The concept of adding antioxidants into sunscreens is attractive yet potentially controversial. While antioxidants diminish oxidative stress through their direct chemical actions, they may also increase cellular cysteine levels due to sparing of endogenous cellular antioxidant consumption. This could be important because cysteine is one of the key ingredients in the pheomelanin synthesis pathway. Therefore, addition of antioxidants might indeed decrease ROS at early time points due to direct chemical quenching, but later switch the pigmentation pathway from eumelanin towards pheomelain synthesis, thereby indirectly contributing to pheomelanin’s prooxidative effect. It has been shown that cysteine deprivation promotes eumelanogenesis in human melanoma cells,40 and that correspondingly, oral administration of gluthatione induces skin lightening/depigmentation.41

Such effects are, however, complex, and are likely to depend significantly on chemical details of the antioxidant species, the skin’s intrinsic antioxidant features, and the skin’s pigmentation status. Further research on sunscreens is needed to develop non-ROS-generating products that are both safe and efficient. Possibilities include introducing chemical step-down processes, finding non-cysteine-modifying antioxidants, or discovering a safe way to induce skin pigmentation. Further investments by manufacturers and researchers alike in sunscreen research and enhanced approval processes are also greatly needed. This includes efforts to promote faster FDA approval of safe, effective sunscreens.

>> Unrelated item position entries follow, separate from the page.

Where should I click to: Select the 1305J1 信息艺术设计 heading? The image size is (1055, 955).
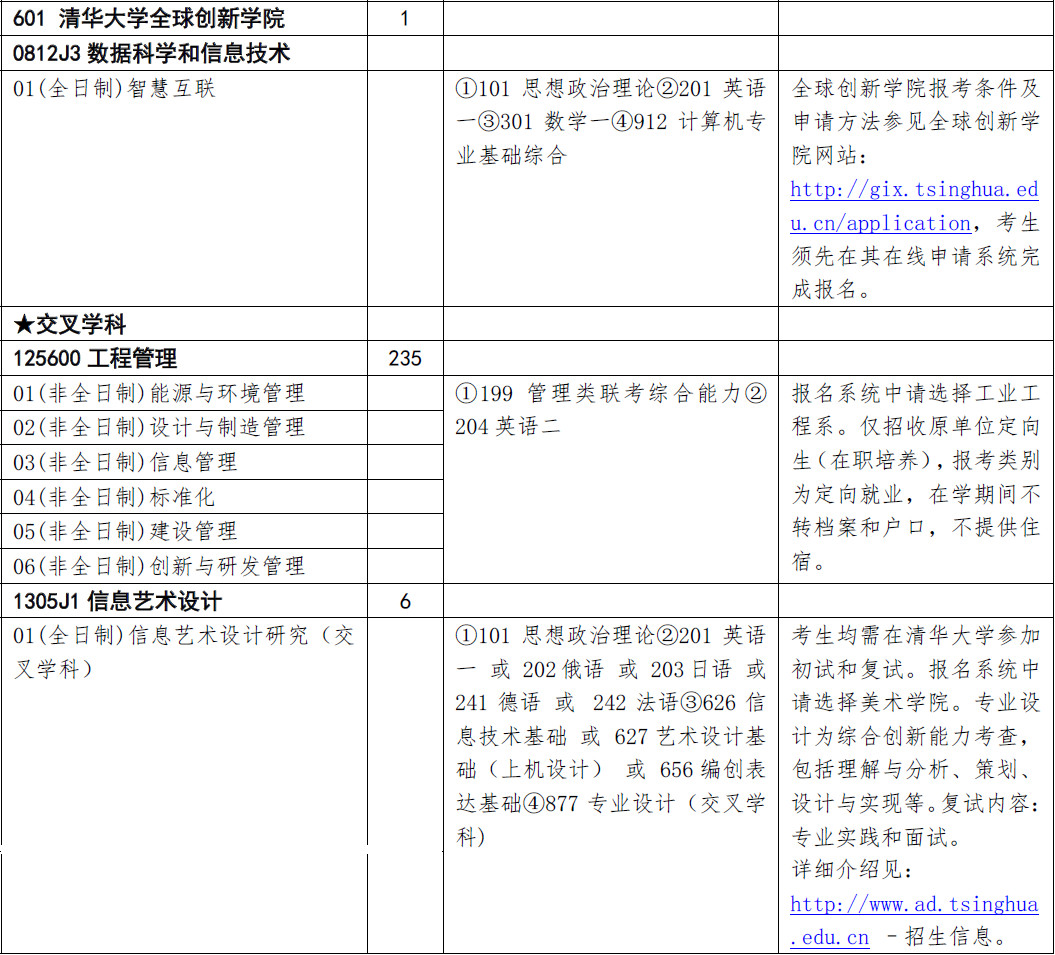pyautogui.click(x=118, y=601)
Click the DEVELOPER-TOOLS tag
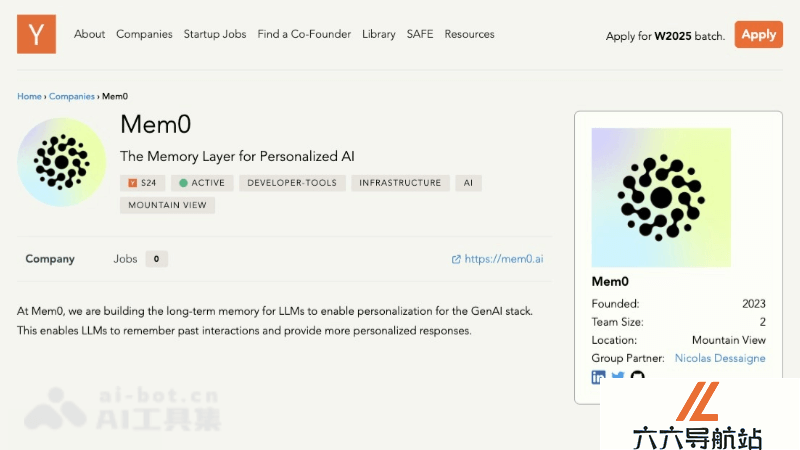The width and height of the screenshot is (800, 450). tap(292, 183)
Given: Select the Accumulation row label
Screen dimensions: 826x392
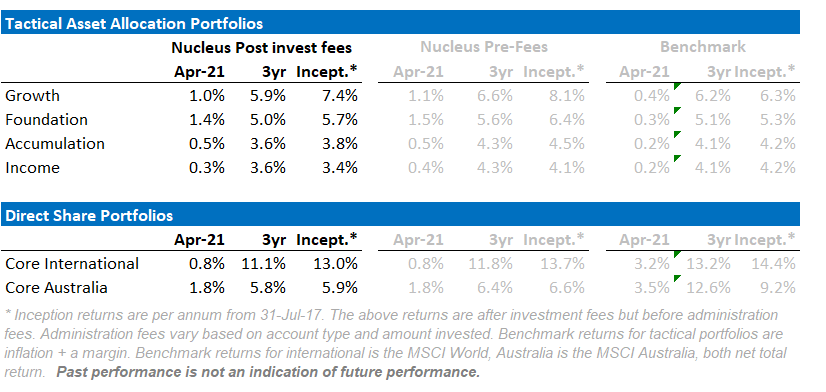Looking at the screenshot, I should pyautogui.click(x=55, y=144).
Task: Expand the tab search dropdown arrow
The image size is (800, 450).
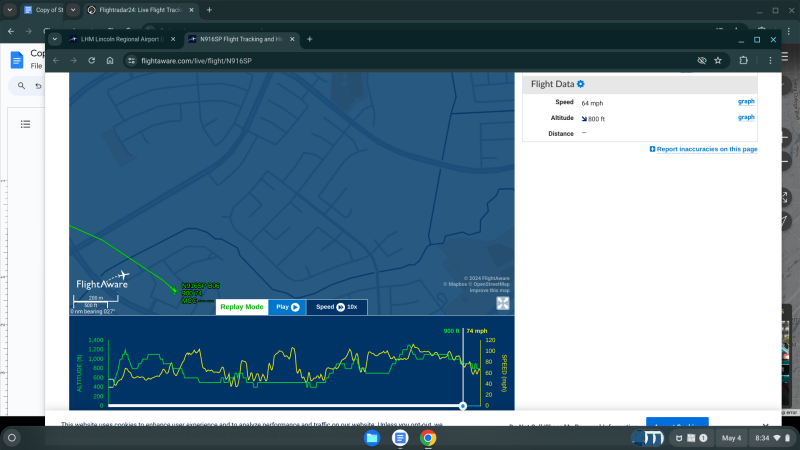Action: (55, 39)
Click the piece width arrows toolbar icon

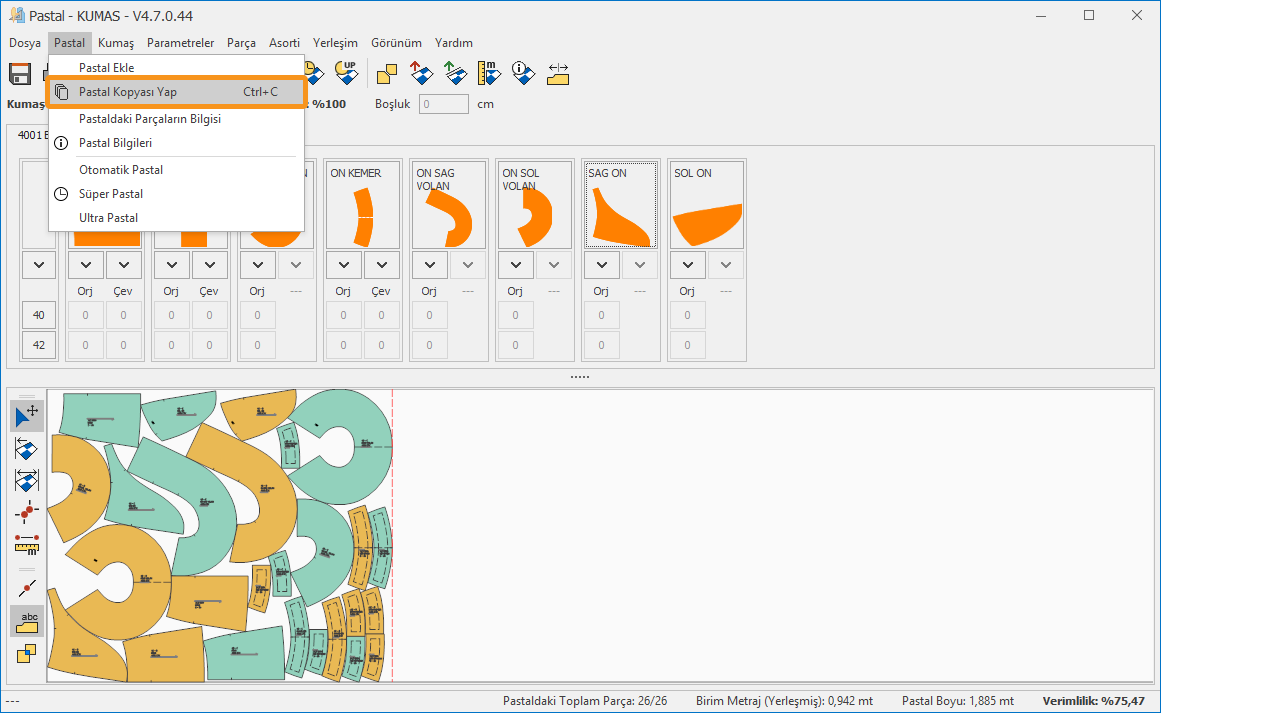[558, 73]
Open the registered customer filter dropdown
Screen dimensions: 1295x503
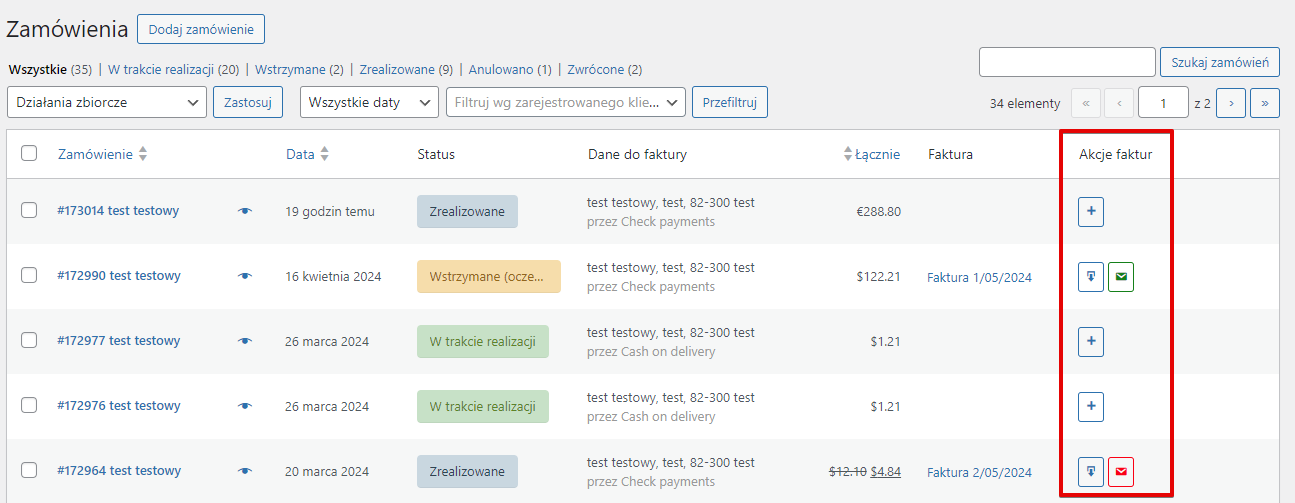565,102
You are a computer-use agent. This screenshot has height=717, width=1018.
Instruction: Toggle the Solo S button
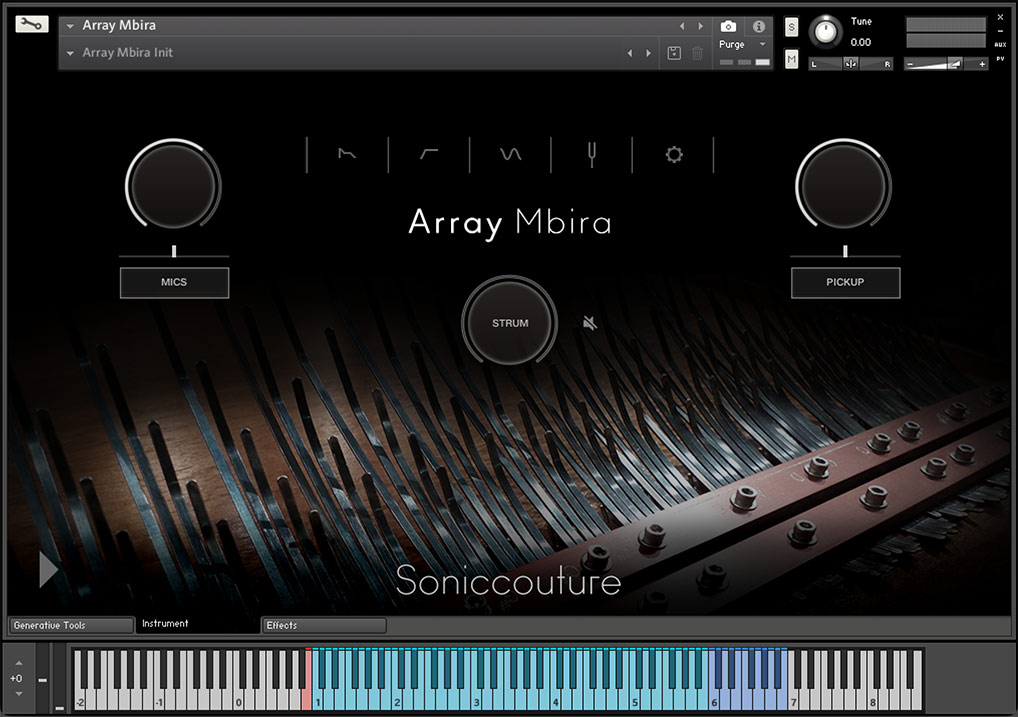tap(792, 27)
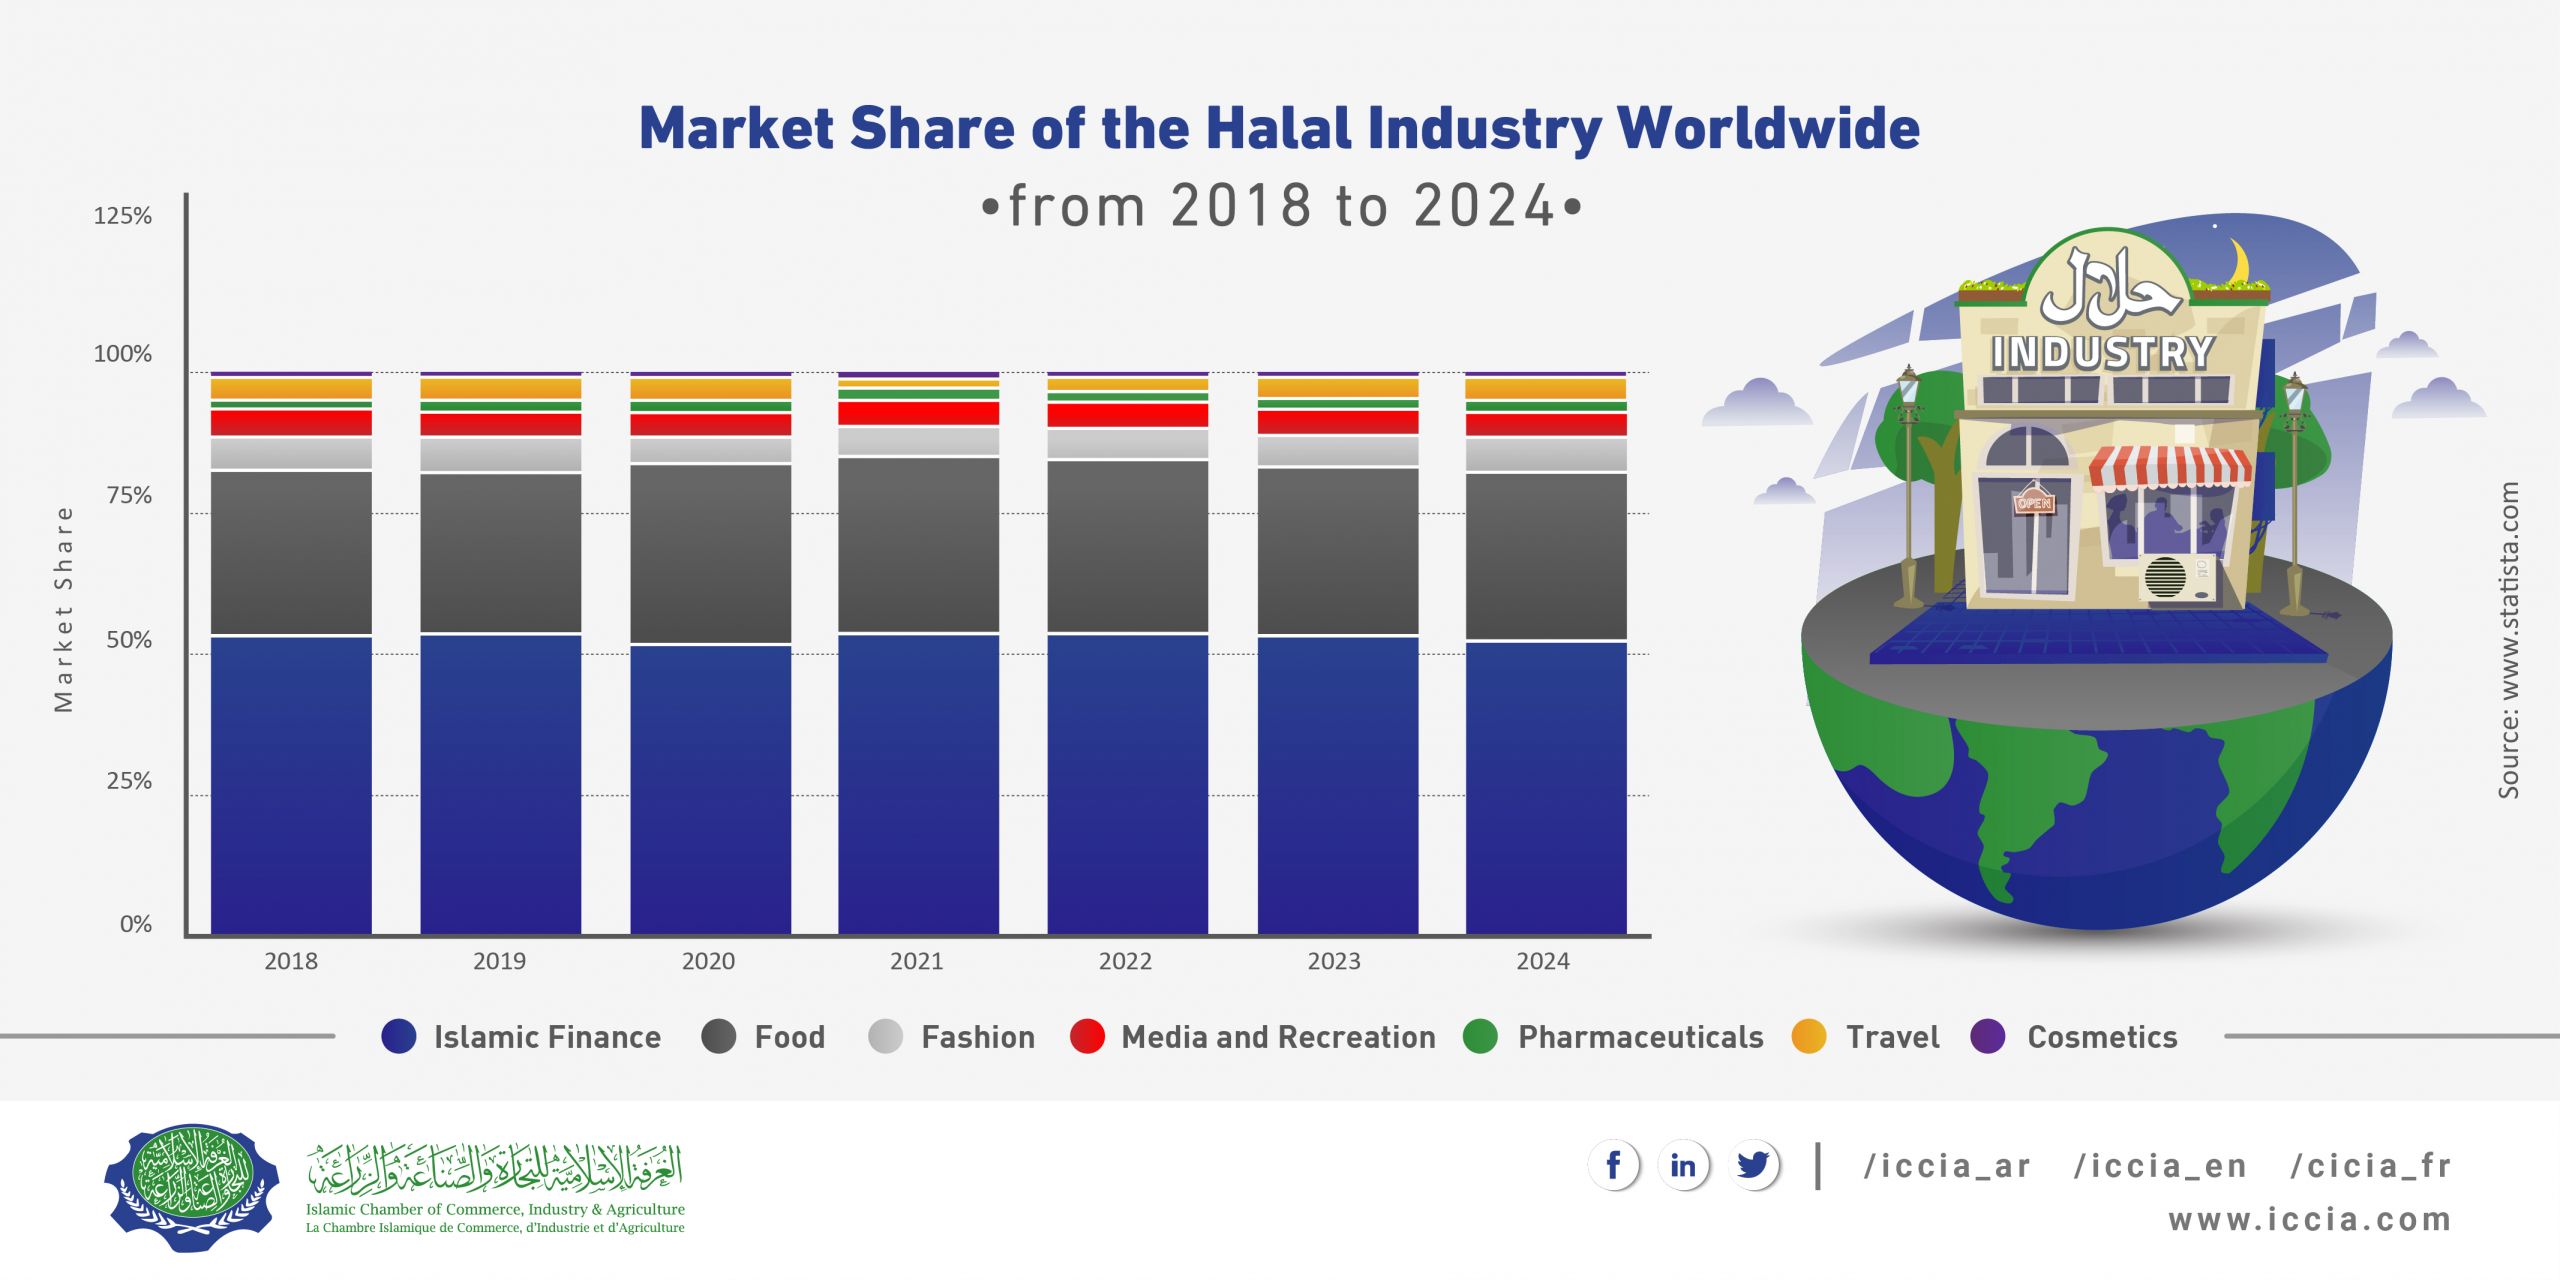Open the /cicia_fr handle link
Screen dimensions: 2560x1280
2370,1166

In the meantime, sunscreen use remains strongly recommended, for prevention not only of melanoma but of squamous cell carcinoma and benign skin damage including photoaging. Furthermore, skin type 1 and 2 individuals should minimize sun exposure and avoid tanning, and should utilize physical sun protection as much as possible. All individuals, especially those at high-risk, should regularly visit an experienced physician trained in skin examination and practice rigorous self-examination routinely. Overall, personalizing skin cancer protection and early melanoma detection based on an individual’s skin type might help to stem the relentless morbidity and mortality of melanoma.